Watch The Trailer
Storyline (warning: spoilers)
There’s inspiring women and then there’s the woman at the centre of this documentary. Dr Nof
Atamna-Ismaeel was the first Muslim Arab to win Israel’s MasterChef and this film by Beth Elise
Hawk is a delectable and insightful exploration of her passion for food - apolitical food, food for
people not politics or religion. It’s a superbly envisioned document which is deliciously uplifting
and exciting and leaves you wanting more … peace.
The A’Sham Arabic Food Festival has been co-founded by this powerhouse chef who says her
high profile win gives her ‘some kind of a power, a tool, to use food to make bridges between
Jew and Arab’. The festival is the framework for the film. It takes place in Haifa, Israel, involves
35 restaurants, puts a Jewish chef with an Arabic chef ‘to bring back to life an extinct dish from
the Arabic cuisine’. The documentary follows three of the pairs of chefs as they prepare a dish
to be served at the festival and we meet each individually before they meet each other. They
are an eclectic lot as they speak to heritage, culture, religion and food. Always upmost in their
conversations with the filmmaker behind the camera, the food. Crazy mixed-up families seem
the norm here with Catholic, Muslim, Jewish influences being discussed, someone says they
celebrate Christmas, Ramadan and Hanukkah equally, and the cuisine flows across all barriers.
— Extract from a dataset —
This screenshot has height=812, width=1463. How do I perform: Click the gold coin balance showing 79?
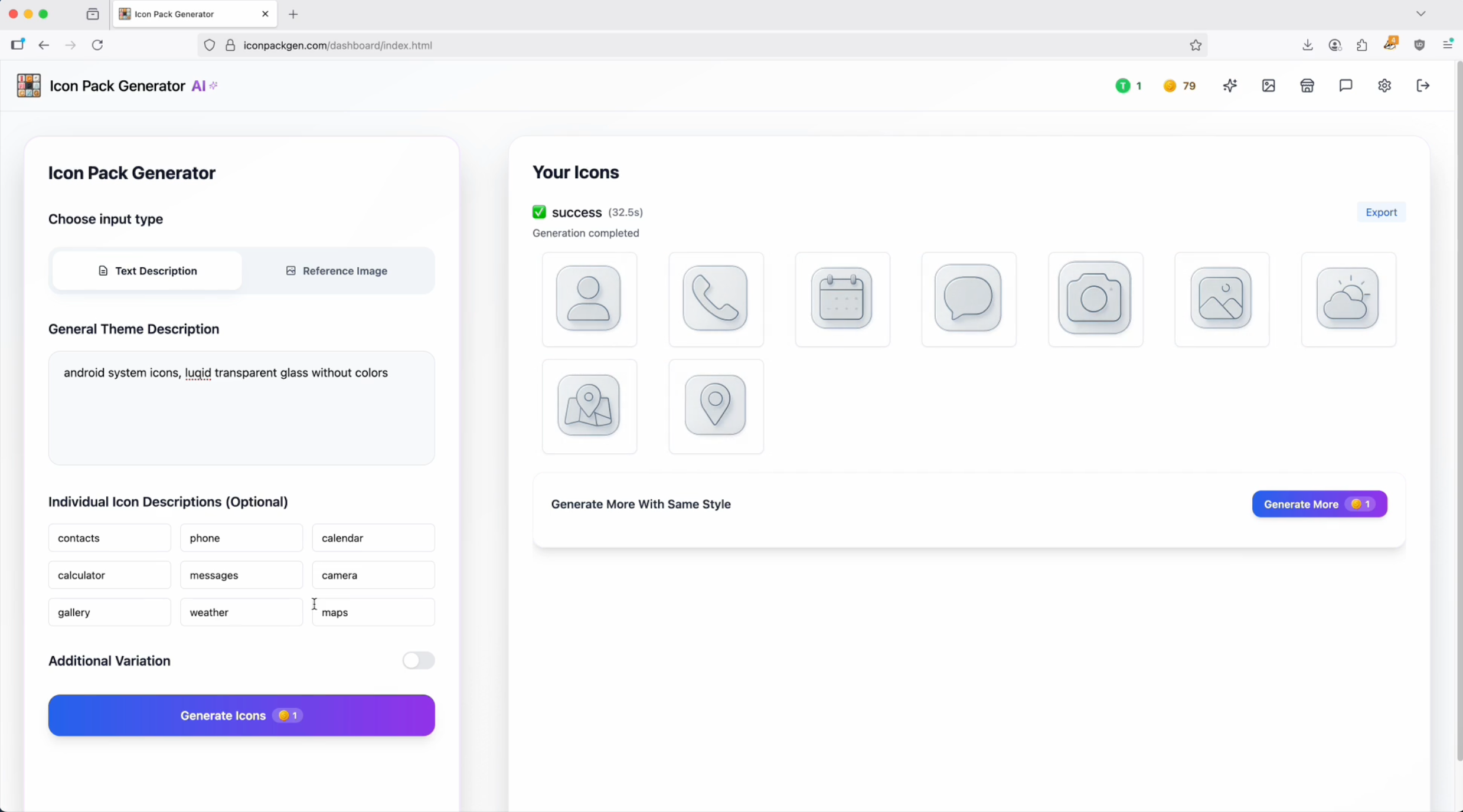coord(1180,86)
A’Sham is a geographic word and the map is used very effectively to show where are the cuisine
and recipes’ heritages. Meaning ‘The Levant’ this is regional food - Levantine food and the
particular dishes are gloriously captured. The food is colourful, various and piquant. Especially
the enormous varieties of hummus (hummus has no borders) which is a signature of the festival
and is filmed with a sense of movement either of the camera or being stirred or layered or
having beautiful crisp herbs sprinkled over. The smell and the flavours are implied by the
terrific photography and the dishes are unstyled apart from the chef’s artistic placement on the
plain restaurant plates. The cooking, though, is just one of the inspirations to take away from
Breaking Bread, each dish on the screen brings we humans a little closer.